New Orleans-Though fluoroquinolones remain mainstays for treating infectious keratitis, new medical therapies are emerging, said Eduardo C. Alfonso, MD.

“For bacterial keratitis, fluoroquinolones will continue to be developed into antibiotics that we will use with fortifications, in increasing concentrations of other antibiotics,” said Dr. Alfonso, professor and chairman, Bascom Palmer Eye Institute, University of Miami Miller School of Medicine, Miami.

Fortifications expand the toxicity of the floroquinolones, which, he said, is the most powerful group of antibiotics developed in medicine.

“For the eye, they have been wonderful, especially in regard to the fourth-generation fluoroquinolones in treating bacterial keratitis,” he said.

These include moxifloxacin, gatifloxacin, and besifloxacin.

Moxifloxacin, he said, has the best cure rate, and is better against Gram positives, whereas gatifloxacin is better against the Gram negatives. Besifloxacin is the newest, with no systemic use, and is more active than other fluoroquinolones versus resistant organisms.

Although still rare compared with bacterial keratitis, fungal keratitis cases cannot be overlooked, he said.

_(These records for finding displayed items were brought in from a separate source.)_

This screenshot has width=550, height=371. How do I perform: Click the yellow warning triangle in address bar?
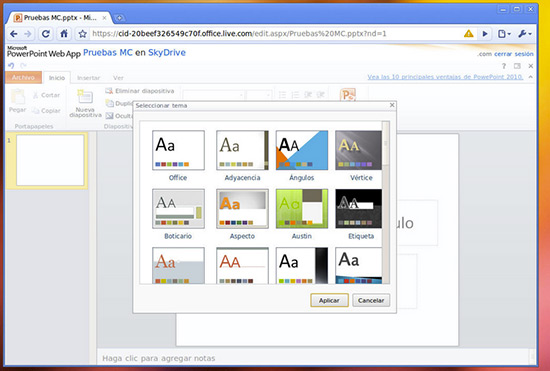click(469, 34)
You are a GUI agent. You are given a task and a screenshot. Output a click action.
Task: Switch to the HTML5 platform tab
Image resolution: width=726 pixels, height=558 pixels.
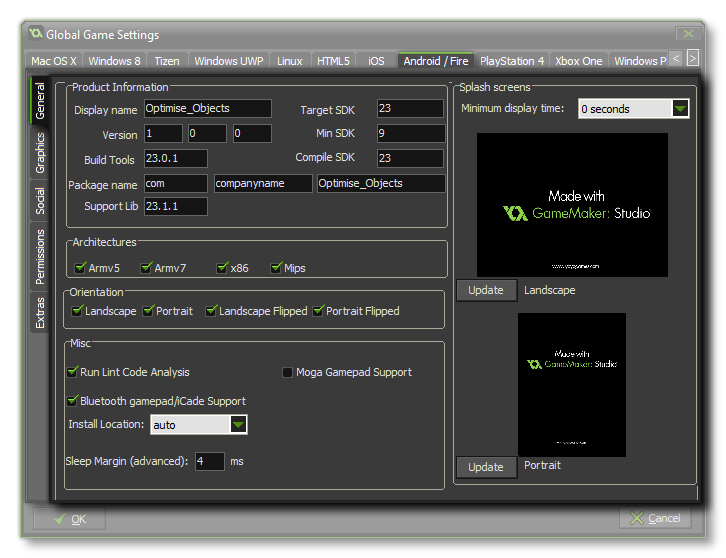tap(333, 61)
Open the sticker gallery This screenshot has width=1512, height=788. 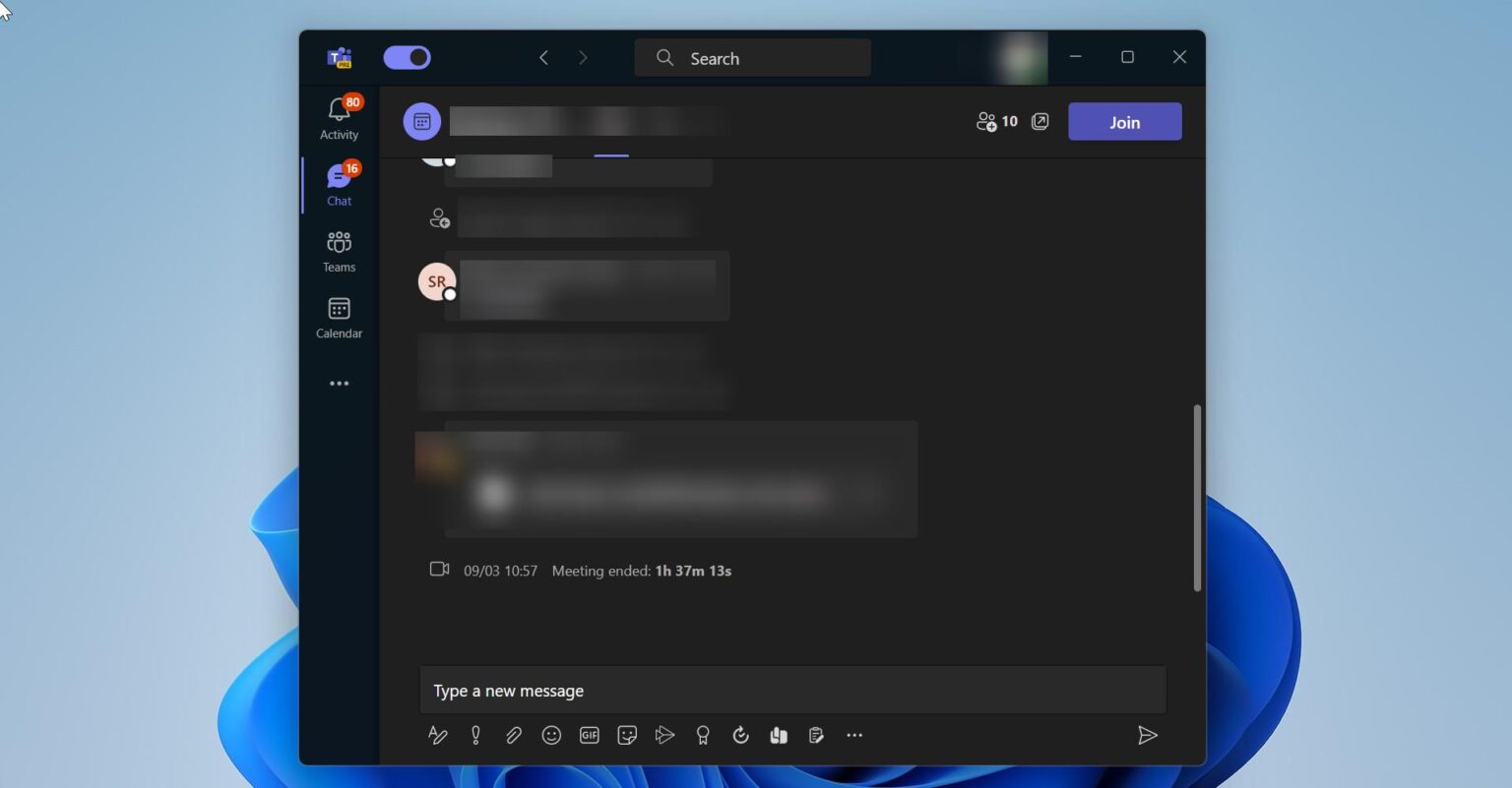pyautogui.click(x=627, y=735)
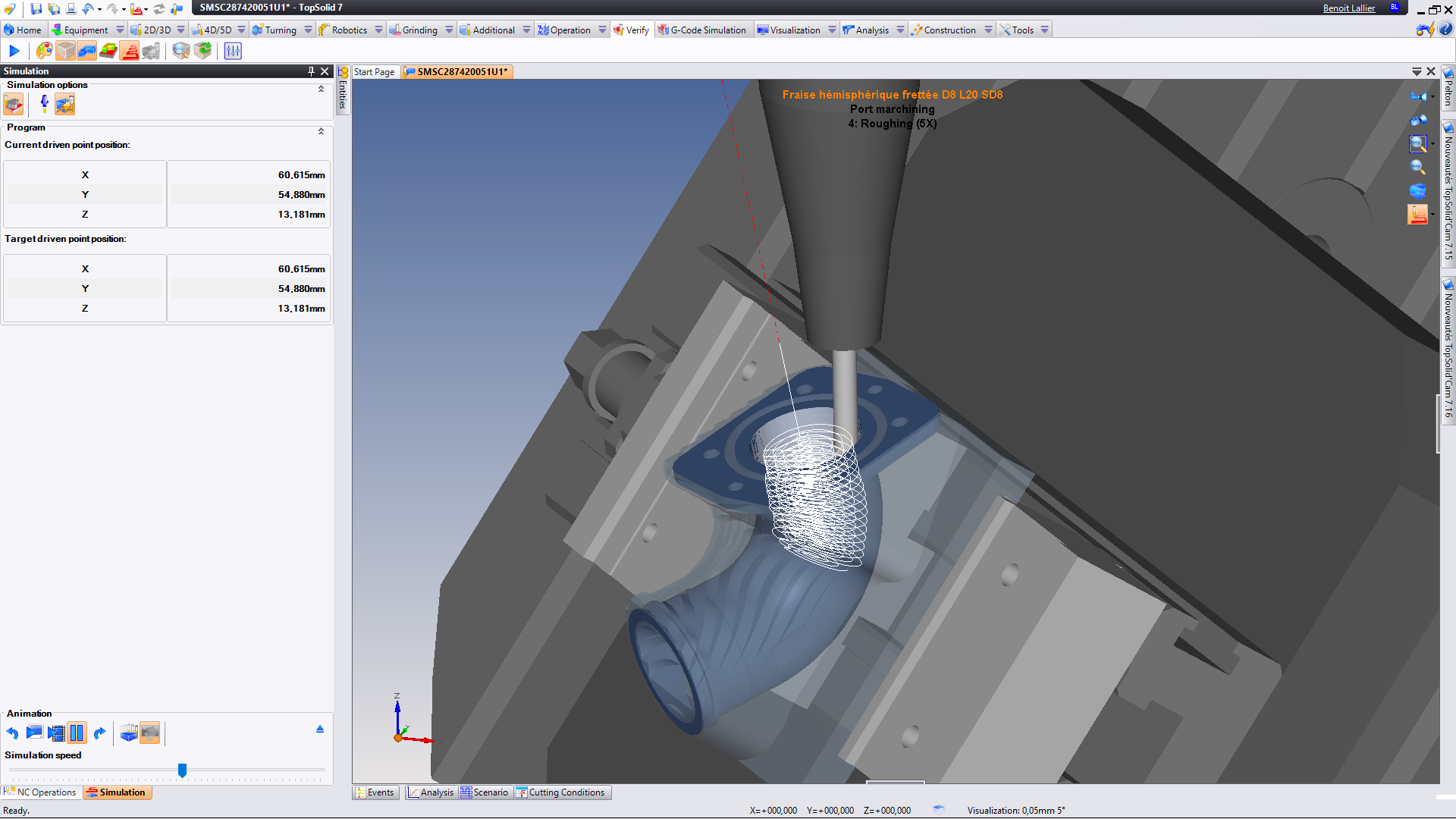Click the magnifier cube analysis icon
The image size is (1456, 819).
pyautogui.click(x=180, y=51)
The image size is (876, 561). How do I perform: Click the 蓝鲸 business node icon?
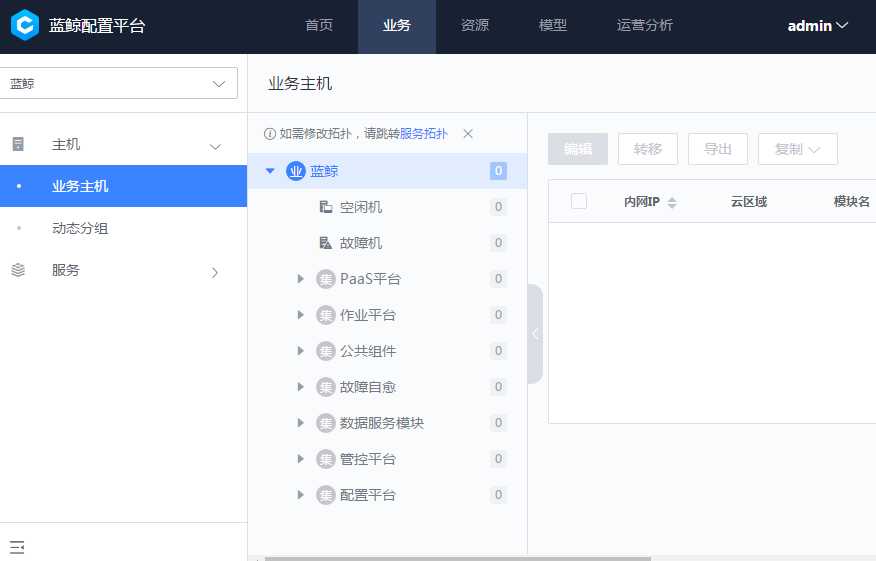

In the realm of fungal keratitis and Acanthamoeba keratitis, Dr. Alfonso said he believes molecular diagnosis will target therapy more precisely, as crosslinking holds great promise.

For fungal keratitis, several antifungal agents are available: commercially prepared natamycin, extemporaneously prepared voriconazole, amphotericin, fluconazole, itraconazole, caspofungin, and posaconazole.

A future treatment being developed is mycotoxin inhibition, Dr. Alfonso added.